Village in Norfolk, England

Great Bircham is a village, part of the civil parish of Bircham, in the King's Lynn and West Norfolk district, in the English county of Norfolk. It is 12 mi north-east of the town of King's Lynn, and 38 mi north-west of the city of Norwich.

== History ==
The village's name is of Anglo-Saxon origin and it is listed in the Domesday Book as a settlement of 21 households in the hundred of Docking. In 1086, Bircham Newton was part of the estates of Ralph de Beaufour and William d'Ecouis.

In 1740, the common land in Great Bircham was subject to enclosure.

Great Bircham Windmill was built in 1846 by George Humphrey and was restored in 1977. The mill remains open to visitors today.

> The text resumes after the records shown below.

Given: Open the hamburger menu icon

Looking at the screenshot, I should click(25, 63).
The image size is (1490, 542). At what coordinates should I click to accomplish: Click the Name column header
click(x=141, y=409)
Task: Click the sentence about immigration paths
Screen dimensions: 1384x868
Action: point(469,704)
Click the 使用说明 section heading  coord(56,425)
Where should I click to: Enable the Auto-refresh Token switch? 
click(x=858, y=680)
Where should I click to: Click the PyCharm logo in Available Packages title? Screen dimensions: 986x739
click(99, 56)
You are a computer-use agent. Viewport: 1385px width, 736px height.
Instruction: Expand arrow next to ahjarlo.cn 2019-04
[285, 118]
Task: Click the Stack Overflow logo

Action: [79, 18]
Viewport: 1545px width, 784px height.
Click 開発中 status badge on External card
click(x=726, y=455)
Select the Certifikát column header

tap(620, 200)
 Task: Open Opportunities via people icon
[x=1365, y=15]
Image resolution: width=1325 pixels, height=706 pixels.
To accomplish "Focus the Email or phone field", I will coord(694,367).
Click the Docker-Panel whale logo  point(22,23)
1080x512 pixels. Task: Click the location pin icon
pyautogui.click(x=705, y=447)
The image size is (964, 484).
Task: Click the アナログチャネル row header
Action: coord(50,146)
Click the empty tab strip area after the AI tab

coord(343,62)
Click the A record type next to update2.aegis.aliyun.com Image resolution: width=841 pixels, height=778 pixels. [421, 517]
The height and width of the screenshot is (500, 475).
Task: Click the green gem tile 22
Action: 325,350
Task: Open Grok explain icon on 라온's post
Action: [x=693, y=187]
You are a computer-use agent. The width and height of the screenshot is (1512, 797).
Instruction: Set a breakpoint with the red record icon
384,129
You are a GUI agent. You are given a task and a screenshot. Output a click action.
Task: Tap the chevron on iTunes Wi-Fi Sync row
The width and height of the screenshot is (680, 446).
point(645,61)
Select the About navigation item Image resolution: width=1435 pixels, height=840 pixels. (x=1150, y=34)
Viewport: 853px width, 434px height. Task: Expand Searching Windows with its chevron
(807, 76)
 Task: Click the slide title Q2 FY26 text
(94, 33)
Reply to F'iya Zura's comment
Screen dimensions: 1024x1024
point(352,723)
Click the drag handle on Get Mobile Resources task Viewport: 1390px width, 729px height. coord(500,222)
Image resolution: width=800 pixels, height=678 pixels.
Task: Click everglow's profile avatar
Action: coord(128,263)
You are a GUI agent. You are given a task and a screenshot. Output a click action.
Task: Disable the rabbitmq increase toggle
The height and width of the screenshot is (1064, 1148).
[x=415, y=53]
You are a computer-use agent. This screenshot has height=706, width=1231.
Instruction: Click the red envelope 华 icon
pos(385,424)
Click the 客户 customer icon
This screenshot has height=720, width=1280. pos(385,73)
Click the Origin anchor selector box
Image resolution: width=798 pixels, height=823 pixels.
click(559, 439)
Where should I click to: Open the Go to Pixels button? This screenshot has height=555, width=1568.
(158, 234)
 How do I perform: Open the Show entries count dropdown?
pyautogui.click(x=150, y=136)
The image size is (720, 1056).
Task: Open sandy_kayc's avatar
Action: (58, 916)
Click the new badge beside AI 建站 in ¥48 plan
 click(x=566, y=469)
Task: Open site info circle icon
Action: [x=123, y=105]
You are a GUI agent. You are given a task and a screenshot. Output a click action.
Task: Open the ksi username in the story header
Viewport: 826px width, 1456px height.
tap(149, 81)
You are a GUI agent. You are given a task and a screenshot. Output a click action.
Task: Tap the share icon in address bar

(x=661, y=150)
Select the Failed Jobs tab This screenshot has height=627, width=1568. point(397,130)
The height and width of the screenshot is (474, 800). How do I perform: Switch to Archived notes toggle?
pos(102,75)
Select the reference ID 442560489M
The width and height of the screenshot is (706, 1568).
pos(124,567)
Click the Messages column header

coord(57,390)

In 1931 the parish had a population of 327. This was the last time separate population statistics were collected for Great Bircham and on 1 April 1935 the parish was abolished to form part of the parish of Bircham.

== St. Mary's church ==

Great Bircham's church is dedicated to Saint Mary and dates mainly from the 14th-century. The building is Grade I listed.

== Governance ==
Great Bircham is part of the electoral ward of Bircham with Ruddhams for local elections and is part of the district of King's Lynn and West Norfolk. It is part of the North West Norfolk parliamentary constituency.